• [EXERCISE BRIEF]:
Once the pictures are removed, restate the data below word for word.

• [Records from a dataset]:
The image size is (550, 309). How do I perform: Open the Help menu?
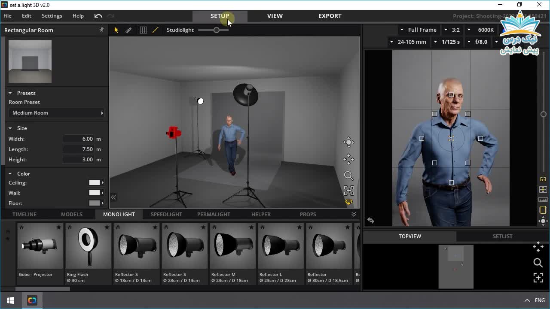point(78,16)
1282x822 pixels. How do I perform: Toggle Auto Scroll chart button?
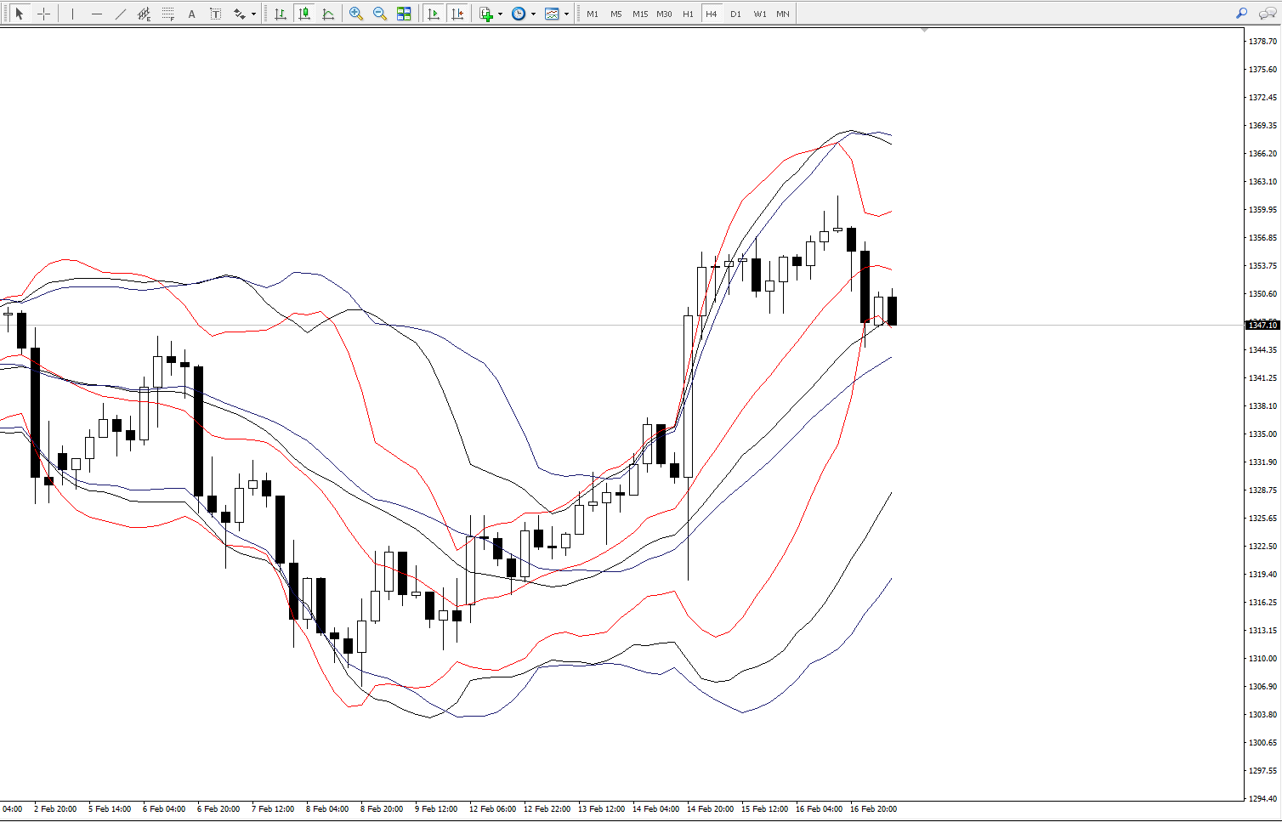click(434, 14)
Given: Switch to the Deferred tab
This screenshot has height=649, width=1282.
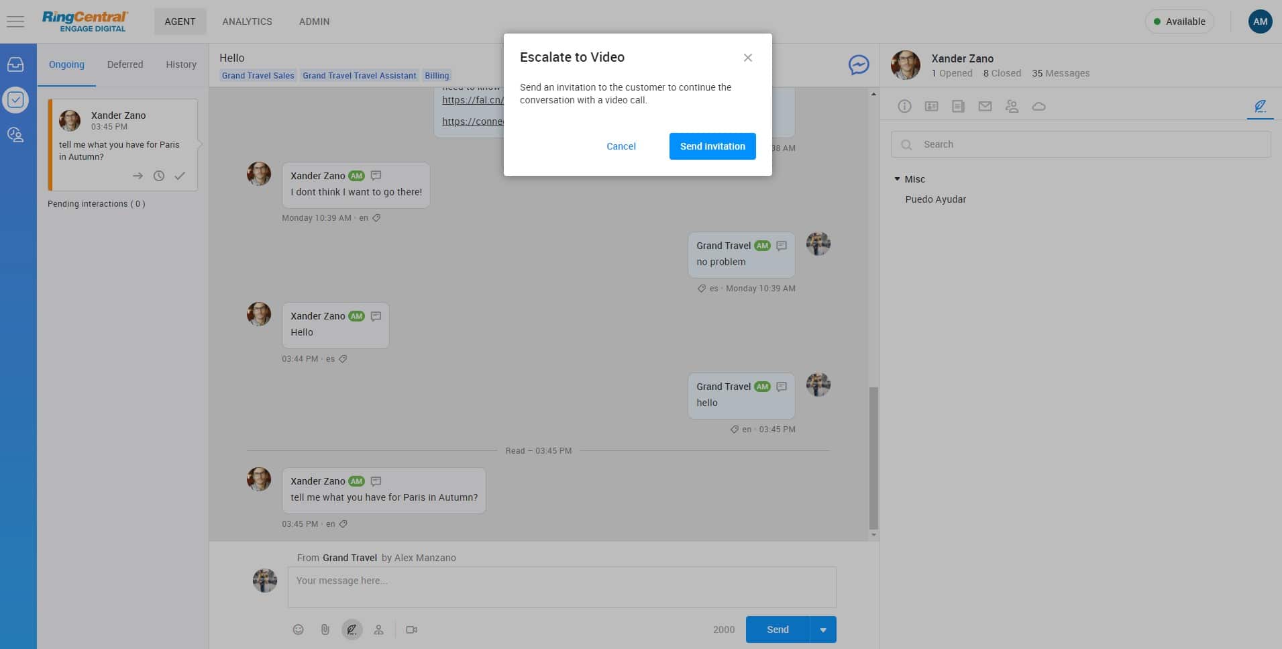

• [SOLUTION]:
The image size is (550, 309). How do I perform: Open the Help menu?
point(78,16)
1282x822 pixels. How do I perform: Toggle Auto Scroll chart button?
click(434, 14)
Given: Switch to the Deferred tab
This screenshot has height=649, width=1282.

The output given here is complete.